Gazette opinion: How savvy managers make ends meet on low income

2011-07-19T00:00:00Z Gazette opinion: How savvy managers make ends meet on low income The Billings Gazette
July 19, 2011 12:00 am

When United Way of Yellowstone County wanted information about managing tight budgets, it asked some experts: Billings women who are successfully managing budgets with less money than most local families.

The findings are reported in “Making Ends Meet,” prepared by Elizabeth Eberlin, an AmeriCorps Vista volunteer, and Katherine Shandera of United Way.

They convened a focus group of eight women who were invited to participate because all have less than the Yellowstone County median income based on family size, none have a late or default bill payment in the past 12 months and none had a debt-to-income ratio exceeding 51 percent.

Those criteria narrowed the field. United Way asked local nonprofit agencies to recommend clients for the study and all participants volunteered.

The group included women ranging in age from 27 to 66. They live in households of one to seven people. Six have household incomes below $20,000 a year and none reported income of more than $40,000.

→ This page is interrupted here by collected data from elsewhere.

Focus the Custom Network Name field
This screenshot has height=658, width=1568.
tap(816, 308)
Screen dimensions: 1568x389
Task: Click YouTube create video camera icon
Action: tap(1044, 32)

This report is chock full of money-saving tips:

One stay-at-home mother of three earns gas money by selling plasma, but rides the city bus when she can to save even more. She buys groceries in bulk and uses food stamps.

For cheap entertainment, the family reads books, visits relatives, goes to the park to blow bubbles, goes to the YMCA and the library and watches Netflix for $7 a month.

A working single mom with three young children taught them a lesson about savvy shopping when the children clamored for a name-brand breakfast cereal advertised on TV. Just once, she bought the name brand cereal and an off-brand for them. The kids couldn’t tell the difference and now like to point out to their mother how commercials “try to trick you.”

Eberlin and Shandera found that everyone in the group shared these success factors:

Understanding basic money management and strategies for saving.

Maintaining an emergency savings fund.

Limiting or eliminating credit card use.

Attending financial education classes.

Finding inexpensive substitutes for grocery items and cooking at home.

A working knowledge of community resources.

Spiritual beliefs and/or faith communities that serve as support systems and positive influences on financial management.

Taking pride in their ability to make ends meet.

Eliminating negative or abusive factors in personal relationships.

Passing on healthy financial habits to the next generation.

Being self-motivated and working hard.

A number of local community organizations and businesses have provided financial education classes geared toward people with very limited means. The United Way focus group indicates that financial education is a good investment.

The success stories also indicate the value of spreading the word about community services, so people can connect with them, get appropriate help, overcome problems and move on with their lives. Financial education empowers people to make the most of their resources.